Das Problem. Die Einteilung in drei Pfle­gestufen berück­sichtigt Versicherte mit einer seelisch-geistigen Störung wie Demenz nicht ausreichend. Besonders im Anfangs­stadium brauchen sie häufig noch keine Hilfe bei der Grund­pflege. Die Patienten können das selbst erledigen, müssen jedoch dabei von Angehörigen betreut werden, was oft belastet. Diese Menschen werden in Pfle­gestufe 0 einge­stuft.

Das Neue. Seit Jahres­anfang gibt es für die Versicherten mit einge­schränkter Alltags­kompetenz in Pfle­gestufe 0 Pflegegeld und Sach­leistungen: 120 Euro Pflegegeld oder bis zu 225 Euro für Sach­leistungen durch Pflege­dienste. In Pfle­gestufe I und II wurden die Beträge für Demenz­kranke ange­hoben: für Sach­leistungen um 215 Euro und 150 Euro, das Pflegegeld um 70 und 85 Euro.

Die Politik. Das Problem, dass Demenz zu wenig berück­sichtigt wird, ist dem Gesetz­geber schon lange bekannt.

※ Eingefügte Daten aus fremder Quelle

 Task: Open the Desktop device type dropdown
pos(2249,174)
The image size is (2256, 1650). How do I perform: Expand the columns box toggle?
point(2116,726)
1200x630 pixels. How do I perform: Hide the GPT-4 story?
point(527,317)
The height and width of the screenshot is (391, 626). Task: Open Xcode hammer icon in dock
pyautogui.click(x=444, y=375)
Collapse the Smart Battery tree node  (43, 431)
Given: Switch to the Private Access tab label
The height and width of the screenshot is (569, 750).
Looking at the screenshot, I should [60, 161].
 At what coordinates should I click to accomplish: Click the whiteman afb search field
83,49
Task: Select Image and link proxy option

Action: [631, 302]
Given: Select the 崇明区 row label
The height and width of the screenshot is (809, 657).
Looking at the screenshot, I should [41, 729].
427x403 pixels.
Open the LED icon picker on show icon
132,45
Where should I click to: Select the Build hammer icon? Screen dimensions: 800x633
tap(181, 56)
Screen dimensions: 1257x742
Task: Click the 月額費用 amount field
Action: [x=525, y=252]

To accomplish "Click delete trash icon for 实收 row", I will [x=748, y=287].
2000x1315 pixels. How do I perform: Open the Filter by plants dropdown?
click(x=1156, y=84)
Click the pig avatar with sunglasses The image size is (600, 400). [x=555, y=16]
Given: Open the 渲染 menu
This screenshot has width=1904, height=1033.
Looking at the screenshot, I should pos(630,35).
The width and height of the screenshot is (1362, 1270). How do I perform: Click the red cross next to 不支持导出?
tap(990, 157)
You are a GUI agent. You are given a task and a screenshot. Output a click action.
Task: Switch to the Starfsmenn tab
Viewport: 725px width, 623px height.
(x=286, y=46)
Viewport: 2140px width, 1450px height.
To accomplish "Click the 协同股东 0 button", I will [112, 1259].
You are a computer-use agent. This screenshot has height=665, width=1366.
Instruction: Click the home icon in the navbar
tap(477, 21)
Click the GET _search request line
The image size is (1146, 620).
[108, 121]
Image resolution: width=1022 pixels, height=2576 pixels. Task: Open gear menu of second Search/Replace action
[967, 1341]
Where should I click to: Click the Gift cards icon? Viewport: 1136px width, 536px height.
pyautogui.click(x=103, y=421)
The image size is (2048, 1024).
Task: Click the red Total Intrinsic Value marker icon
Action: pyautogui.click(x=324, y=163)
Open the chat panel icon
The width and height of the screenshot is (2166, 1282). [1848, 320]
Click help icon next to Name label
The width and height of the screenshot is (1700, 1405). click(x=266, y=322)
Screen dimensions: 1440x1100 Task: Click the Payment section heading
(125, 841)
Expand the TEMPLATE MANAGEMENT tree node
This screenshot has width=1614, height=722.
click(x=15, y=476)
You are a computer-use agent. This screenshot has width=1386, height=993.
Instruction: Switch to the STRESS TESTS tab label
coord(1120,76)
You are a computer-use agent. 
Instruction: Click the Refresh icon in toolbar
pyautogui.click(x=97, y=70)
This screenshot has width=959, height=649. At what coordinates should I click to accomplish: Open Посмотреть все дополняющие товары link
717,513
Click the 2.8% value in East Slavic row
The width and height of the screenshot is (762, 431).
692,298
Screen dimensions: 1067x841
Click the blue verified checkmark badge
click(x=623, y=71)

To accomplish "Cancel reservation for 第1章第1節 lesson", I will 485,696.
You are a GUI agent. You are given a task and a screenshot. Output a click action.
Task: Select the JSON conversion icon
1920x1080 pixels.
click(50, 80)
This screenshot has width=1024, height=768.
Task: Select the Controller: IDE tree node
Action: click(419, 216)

Bereits Mitte 2009 legte eine vom Bundes­ministerium beauftragte Experten­kommis­sion eine neue Definition des Begriffes „Pflegebedürftig­keit“ vor. Darin wird in sechs Kategorien unterschieden. Eine Rolle spielt der Grad der Selbst­ständig­keit.

Die Zwischenlösung. Mitte 2008 wurde das Betreuungs­geld für Menschen mit einge­schränkter Alltags­kompetenz einge­führt. Demenz­kranke bekommen seitdem 100 Euro und bei großem Aufwand 200 Euro im Monat. Das Geld ist gebunden an die Betreuung durch professionelle Pfle­gekräfte. Auch das neue Pflegegeld und die Sach­leistungen sind eine Über­gangs­lösung, bis es einen neuen Pflegebedürftig­keits­begriff gibt.